My wife told me last night that she is fed up with me pushing her around and
talking behind her back ... She's in a f**king wheel chair for goodness sake !!
. . . . . . . . . . . . .
Woke up this morning a bit late, about 8:15 ish. Called down to the wife and
got no answer. Got up and went downstairs to the kitchen and there she was,
face down on the floor. Dead!
At that moment I completely lost it, my whole world fell apart, tears were
welling in my eyes.............Then a moment of pure inspiration........

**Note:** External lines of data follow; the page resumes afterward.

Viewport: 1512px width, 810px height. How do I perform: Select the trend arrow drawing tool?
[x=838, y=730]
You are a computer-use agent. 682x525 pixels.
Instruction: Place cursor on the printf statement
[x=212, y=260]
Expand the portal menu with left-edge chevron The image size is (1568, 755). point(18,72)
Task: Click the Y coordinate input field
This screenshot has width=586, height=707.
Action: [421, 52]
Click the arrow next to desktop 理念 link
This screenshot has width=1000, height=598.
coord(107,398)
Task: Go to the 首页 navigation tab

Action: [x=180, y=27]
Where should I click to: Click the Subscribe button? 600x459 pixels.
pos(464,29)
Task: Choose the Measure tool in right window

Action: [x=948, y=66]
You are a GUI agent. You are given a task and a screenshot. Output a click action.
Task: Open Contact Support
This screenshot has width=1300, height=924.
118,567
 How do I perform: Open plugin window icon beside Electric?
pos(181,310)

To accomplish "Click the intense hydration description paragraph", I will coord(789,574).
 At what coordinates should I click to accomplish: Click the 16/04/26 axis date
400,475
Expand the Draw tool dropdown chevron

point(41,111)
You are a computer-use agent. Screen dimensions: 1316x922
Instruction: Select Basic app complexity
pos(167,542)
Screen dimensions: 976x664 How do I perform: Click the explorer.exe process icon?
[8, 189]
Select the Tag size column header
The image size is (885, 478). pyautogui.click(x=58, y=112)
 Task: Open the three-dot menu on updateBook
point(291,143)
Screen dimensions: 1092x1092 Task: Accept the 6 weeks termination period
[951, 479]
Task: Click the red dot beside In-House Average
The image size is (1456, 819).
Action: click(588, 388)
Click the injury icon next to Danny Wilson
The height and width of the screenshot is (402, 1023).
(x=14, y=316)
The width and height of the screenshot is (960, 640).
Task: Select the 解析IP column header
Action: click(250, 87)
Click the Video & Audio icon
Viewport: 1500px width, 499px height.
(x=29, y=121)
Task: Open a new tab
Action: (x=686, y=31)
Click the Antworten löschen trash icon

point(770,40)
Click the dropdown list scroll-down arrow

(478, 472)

....McDonalds do Breakfast until 10:30 !
. . . . . . . . . . . . .
What's the difference between Iron Man and Iron Woman?
One is a male superhero, the other is an instruction!
. . . . . . . . . . . . .
Took a girl home from the pub last night but I ended up falling asleep on
the sofa...
Must have drunk her bloody drink by mistake!
. . . . . . . . . . . .
Last night I got so drunk that when I got to the bottom of the stairs, I
took off my shoes, coat, top, trousers and underwear.
Then I crept upstairs very quietly, so as not to wake the kids or my other
half. It was only when I got to the very top I realised I was still on the
bus home.
. . . . . . . . .. . . . .
. . . . . . . . . . . . .
The government has announced that for the new school curriculum, boys are
going to study the workings of the female mind.
The lessons, however, will be changed on an hourly basis!